During the peak of Shaunti’s speaking season when all of our work is critical and time-sensitive and when my husband was out of the country, I was walking out the door to lead Bible Study when the school nurse called to tell me that my daughter’s entire classroom had LICE and I needed to come pick her up asap. Are you familiar with the de-licing procedures? You have to treat the child and sanitize everything the child has slept on or with (stuffed animals). We couldn’t just sanitize her room, it had to be most of the house because the previous weekend she had been sick and therefore in our bed, her bed and the downstairs sofa! Then I had to treat her over the next 2 days … which she protested. Three days later, my oldest daughter (freshman in college) came home, not feeling well. She had been diagnosed with a spider-bite the day before by the clinic nurse who advised, “Keep an eye on it but nothing to worry about.” After 2 days of fever, chills, sweats, etc, we decided to see a doctor not knowing if it was the flu or the spider bite. Through a series of events, we ended up at the Emergency Room for my daughter to be tested for Meningitis. After a spinal tap, we found out it was not Meningitis, but a type of virus that was similar to the flu. A week full of bugs! The following week I played catch-up on work responsibilities, school work for my son, and all the things a wife needs to tend to when her husband has been out of town and “neglected” for 20 days! I knew I was operating on overload with a crash around the corner!

▬▬▬

REQUIRED ACTION 1
Answer each question from the account of the week of lice and illness, one answer per line, marked like the question:
(a) Who called to report that the daughter's classroom had lice?
(b) What did the clinic nurse diagnose the oldest daughter with?
(c) For how many days had the husband been out of town?
REQUIRED ACTION 2
Extend the account of the week of lice and illness, picking up right after its final sentence.

▬▬▬

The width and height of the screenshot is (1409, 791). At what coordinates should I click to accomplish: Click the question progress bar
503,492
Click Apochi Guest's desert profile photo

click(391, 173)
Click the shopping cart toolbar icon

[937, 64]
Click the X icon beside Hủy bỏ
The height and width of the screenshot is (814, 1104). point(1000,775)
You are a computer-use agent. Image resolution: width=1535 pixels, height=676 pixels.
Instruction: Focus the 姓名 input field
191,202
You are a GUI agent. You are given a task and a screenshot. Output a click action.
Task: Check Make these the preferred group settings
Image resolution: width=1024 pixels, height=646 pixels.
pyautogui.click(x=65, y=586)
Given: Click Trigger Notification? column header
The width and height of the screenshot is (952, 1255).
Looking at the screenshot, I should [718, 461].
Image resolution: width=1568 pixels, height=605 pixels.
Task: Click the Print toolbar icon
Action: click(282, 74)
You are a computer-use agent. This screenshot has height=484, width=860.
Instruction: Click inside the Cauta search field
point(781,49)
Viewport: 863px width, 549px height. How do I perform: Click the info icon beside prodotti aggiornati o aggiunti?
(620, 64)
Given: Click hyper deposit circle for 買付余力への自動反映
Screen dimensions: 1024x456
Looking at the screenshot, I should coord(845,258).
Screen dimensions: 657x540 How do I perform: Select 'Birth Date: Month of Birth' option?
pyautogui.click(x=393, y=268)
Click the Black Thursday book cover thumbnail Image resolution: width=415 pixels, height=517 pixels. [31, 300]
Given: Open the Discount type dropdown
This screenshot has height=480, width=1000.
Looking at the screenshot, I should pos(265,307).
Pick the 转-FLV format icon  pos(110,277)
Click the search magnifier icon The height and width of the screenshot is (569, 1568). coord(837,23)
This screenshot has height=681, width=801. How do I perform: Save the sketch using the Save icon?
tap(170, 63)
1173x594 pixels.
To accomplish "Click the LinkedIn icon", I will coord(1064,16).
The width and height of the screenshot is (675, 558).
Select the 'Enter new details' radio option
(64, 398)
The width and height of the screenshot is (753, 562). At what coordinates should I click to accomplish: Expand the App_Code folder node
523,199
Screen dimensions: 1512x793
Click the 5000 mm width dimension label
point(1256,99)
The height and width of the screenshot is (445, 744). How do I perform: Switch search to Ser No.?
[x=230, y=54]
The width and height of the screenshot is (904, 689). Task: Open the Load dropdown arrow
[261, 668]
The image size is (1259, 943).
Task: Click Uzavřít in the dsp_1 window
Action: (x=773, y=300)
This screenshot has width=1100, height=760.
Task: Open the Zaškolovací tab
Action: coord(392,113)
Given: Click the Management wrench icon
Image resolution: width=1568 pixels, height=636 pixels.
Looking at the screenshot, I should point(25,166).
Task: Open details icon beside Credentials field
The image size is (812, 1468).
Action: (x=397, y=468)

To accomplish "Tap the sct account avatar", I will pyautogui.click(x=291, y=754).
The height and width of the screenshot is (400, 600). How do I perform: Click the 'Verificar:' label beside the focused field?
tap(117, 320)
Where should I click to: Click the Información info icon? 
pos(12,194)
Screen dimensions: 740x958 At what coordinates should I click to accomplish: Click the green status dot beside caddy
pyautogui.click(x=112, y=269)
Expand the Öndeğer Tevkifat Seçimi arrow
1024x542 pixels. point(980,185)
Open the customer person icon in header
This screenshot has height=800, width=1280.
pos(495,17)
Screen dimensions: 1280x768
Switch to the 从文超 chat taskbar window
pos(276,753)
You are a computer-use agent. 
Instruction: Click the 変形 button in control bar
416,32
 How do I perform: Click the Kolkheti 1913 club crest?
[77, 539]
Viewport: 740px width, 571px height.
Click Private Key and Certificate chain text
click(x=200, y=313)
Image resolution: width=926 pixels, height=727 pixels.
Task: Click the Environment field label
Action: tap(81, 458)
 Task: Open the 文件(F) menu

▬▬▬

OUTPUT 1
(a) The school nurse
(b) A spider bite
(c) 20 days

OUTPUT 2
So, when my parents who live 1 ½ hours away mentioned they were going out of town, a light bulb flashed in my head! I could stay for FREE at my parent’s house, ALONE for about 48 hours. My husband had previously promised me some time to myself (he is really good to recognize I need it from time to time). I took it! Believe me, several things came up that Friday to tempt me to toss it to the wind, but I held on to it and by 3 pm I was ALONE in my van, on my way to an empty, comfortable, free, get-a-way at my parent’s home. I took advantage of the time to do some things that feed my soul: went on several walks, caught up on some note-writing, listened to some soothing music on my iPod, and kept the tv off. And although it was a short time, it transformed me into a mom that was ready to deal with life again.
Quality time with my husband is really important to me, and so is time to myself – occasionally. I am very fortunate to have a husband who doesn’t get offended or hurt but understands my need for this. When I return from a getaway, I try to make him really glad he gave me that time, by not overspending or returning exhausted, so that the next time… he’s happy for me to go again. We both know it is best for me AND MY FAMILY for me to get some time away every now and then.
Give yourself permission, ladies. Make the “me time,” knowing you won’t get it otherwise. Even a single mom can get time away if they trade with another single mom for a glorious 24 hours away to walk in the woods, read a book, watch 4 movies you missed in the theaters, or simply spend time soaking in the Bible. I don’t think Jesus felt at all guilty about needing that time away; neither should you!!